Old Torvyn struck up a tune on his fiddle, the notes lively and sharp, skittering through the room like sparks. The villagers clapped and stomped, children weaving between legs with sticky fingers clutching tarts, their laughter piercing the hum of chatter. Lirien grabbed Kaelith's wrist, her grip firm and warm, and yanked him into the fray. "You're not sitting this out," she declared, her voice cutting through the noise as she pulled him into a dance.

His feet tangled with hers, the rhythm foreign and fast, but she spun him anyway, her laughter bright and relentless. "You're hopeless!" she shouted over the fiddle, her braid whipping as she twirled him, her boots stomping the beat. He stumbled, nearly crashing into Jorvyn, who raised his cup with a drunken cheer, cider sloshing over the rim.
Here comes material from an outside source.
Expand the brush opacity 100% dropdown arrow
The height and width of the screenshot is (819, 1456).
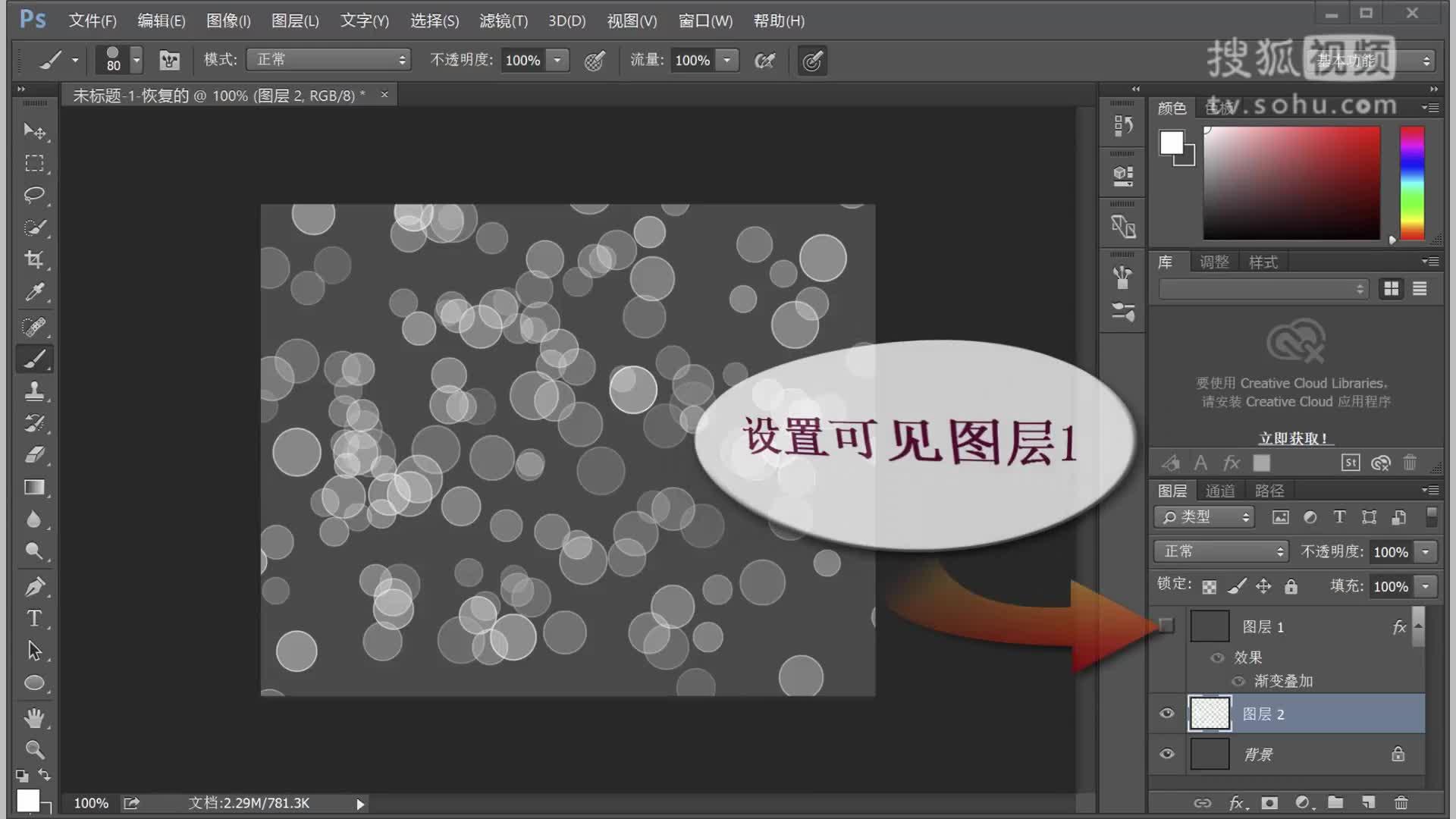pyautogui.click(x=557, y=60)
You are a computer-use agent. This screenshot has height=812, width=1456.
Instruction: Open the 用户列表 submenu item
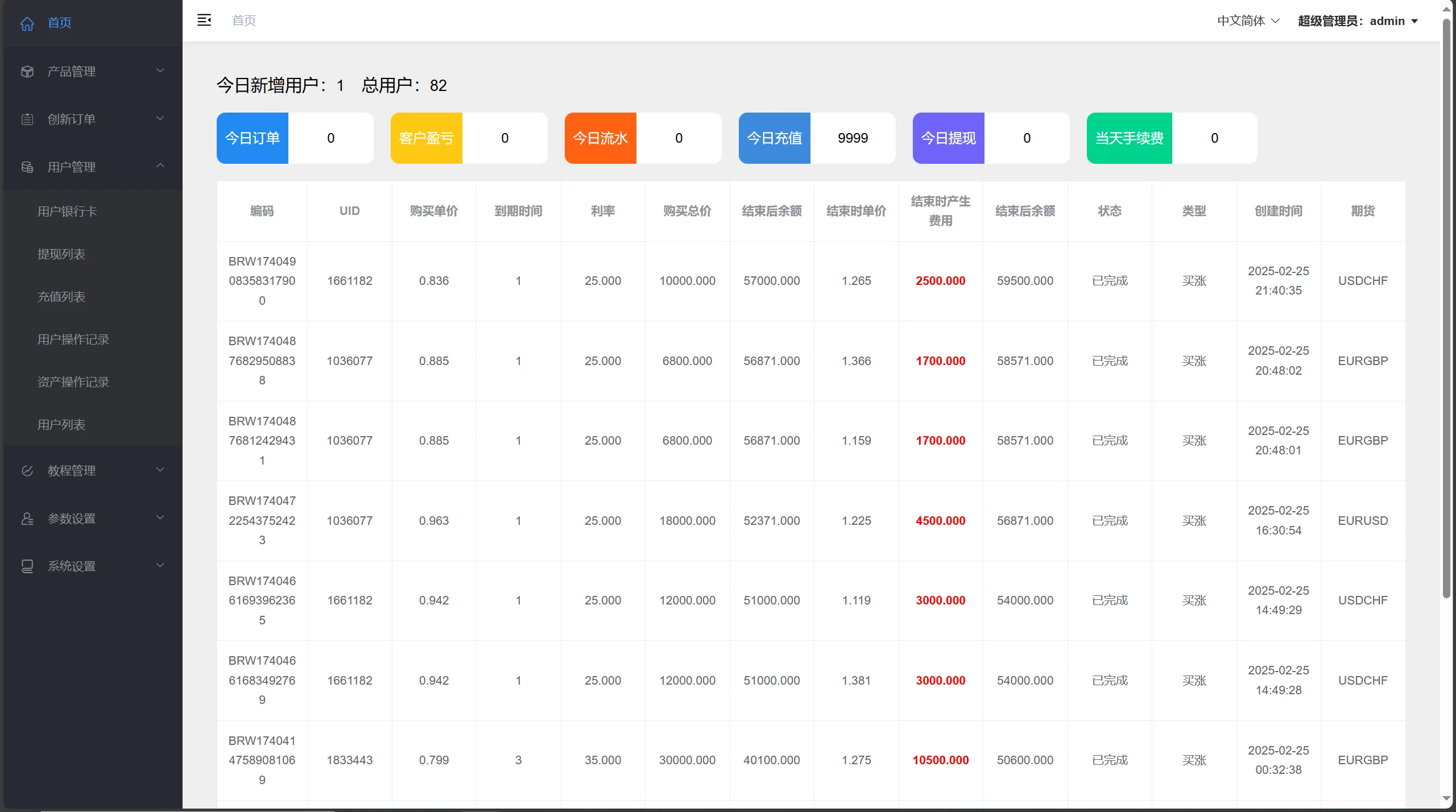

The room blurred—faces, lanterns, the flicker of candlelight—and Kaelith found himself laughing too, the sound pulled from him by Lirien's infectious joy, his earlier doubts dissolving in the chaos.

The dancing slowed as the night deepened, the fiddle's tempo easing into something softer, and the gifts began. Seraphine approached first, her dark eyes glinting in the candlelight, her presence a quiet command that parted the crowd. She held a leather-bound spellbook, its cover embossed with silver runes that pulsed faintly, as if alive with latent magic. The leather was supple, worn smooth at the edges, and the pages within rustled as she handed it to him, their weight solid in his grasp.

"For you," she said, her voice low and deliberate, cutting through the murmur of the room. "Spells beyond what I've taught you—fire conjurations, shadow weaves, a few wards strong enough to hold against a storm. You've earned it, Kaelith."

He took it, his fingers tracing the runes, their cool metal tingling against his skin. The book smelled of old parchment and faint incense, a scent that promised power and secrets. He opened it, the pages crackling, and glimpsed a diagram of a flame sigil, its lines sharp and intricate. "This is incredible," he said, looking up at her, his voice thick with awe. "Thank you, Seraphine."